- Task description: What is needed is an exact transcription of every record.

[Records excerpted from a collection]
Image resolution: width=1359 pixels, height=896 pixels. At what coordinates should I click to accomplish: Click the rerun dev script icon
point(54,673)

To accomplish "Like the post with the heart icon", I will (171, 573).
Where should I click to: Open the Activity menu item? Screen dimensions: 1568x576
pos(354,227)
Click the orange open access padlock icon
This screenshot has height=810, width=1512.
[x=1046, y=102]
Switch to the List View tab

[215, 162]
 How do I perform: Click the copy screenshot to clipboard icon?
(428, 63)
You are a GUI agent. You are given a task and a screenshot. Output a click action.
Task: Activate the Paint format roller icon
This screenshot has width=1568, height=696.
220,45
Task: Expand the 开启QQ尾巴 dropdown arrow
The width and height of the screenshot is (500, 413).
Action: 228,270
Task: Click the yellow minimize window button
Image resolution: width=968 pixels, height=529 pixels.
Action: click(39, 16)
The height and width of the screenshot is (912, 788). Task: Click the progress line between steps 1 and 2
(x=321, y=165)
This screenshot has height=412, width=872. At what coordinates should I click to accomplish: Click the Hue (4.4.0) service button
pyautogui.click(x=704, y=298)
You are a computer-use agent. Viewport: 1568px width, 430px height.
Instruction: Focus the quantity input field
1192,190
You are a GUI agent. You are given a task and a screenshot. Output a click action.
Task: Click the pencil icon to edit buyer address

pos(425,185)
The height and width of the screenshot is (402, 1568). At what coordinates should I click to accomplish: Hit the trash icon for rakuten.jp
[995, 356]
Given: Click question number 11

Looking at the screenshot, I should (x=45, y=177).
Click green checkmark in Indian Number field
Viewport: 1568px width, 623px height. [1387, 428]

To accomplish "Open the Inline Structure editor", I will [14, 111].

- Solved exercise:
Image resolution: width=1359 pixels, height=896 pixels. At what coordinates should I click to accomplish: Click the rerun dev script icon
point(54,673)

To accomplish "Like the post with the heart icon", I will (171, 573).
Where should I click to: Open the Activity menu item? Screen dimensions: 1568x576
pos(354,227)
Click the orange open access padlock icon
This screenshot has height=810, width=1512.
[x=1046, y=102]
Switch to the List View tab

[215, 162]
 How do I perform: Click the copy screenshot to clipboard icon?
(428, 63)
You are a GUI agent. You are given a task and a screenshot. Output a click action.
Task: Activate the Paint format roller icon
This screenshot has width=1568, height=696.
220,45
Task: Expand the 开启QQ尾巴 dropdown arrow
The width and height of the screenshot is (500, 413).
Action: 228,270
Task: Click the yellow minimize window button
Image resolution: width=968 pixels, height=529 pixels.
Action: click(39, 16)
The height and width of the screenshot is (912, 788). Task: Click the progress line between steps 1 and 2
(x=321, y=165)
This screenshot has height=412, width=872. At what coordinates should I click to accomplish: Click the Hue (4.4.0) service button
pyautogui.click(x=704, y=298)
You are a computer-use agent. Viewport: 1568px width, 430px height.
Instruction: Focus the quantity input field
1192,190
You are a GUI agent. You are given a task and a screenshot. Output a click action.
Task: Click the pencil icon to edit buyer address

pos(425,185)
The height and width of the screenshot is (402, 1568). At what coordinates should I click to accomplish: Hit the trash icon for rakuten.jp
[995, 356]
Given: Click question number 11

Looking at the screenshot, I should (x=45, y=177).
Click green checkmark in Indian Number field
Viewport: 1568px width, 623px height. [1387, 428]

To accomplish "Open the Inline Structure editor", I will [14, 111].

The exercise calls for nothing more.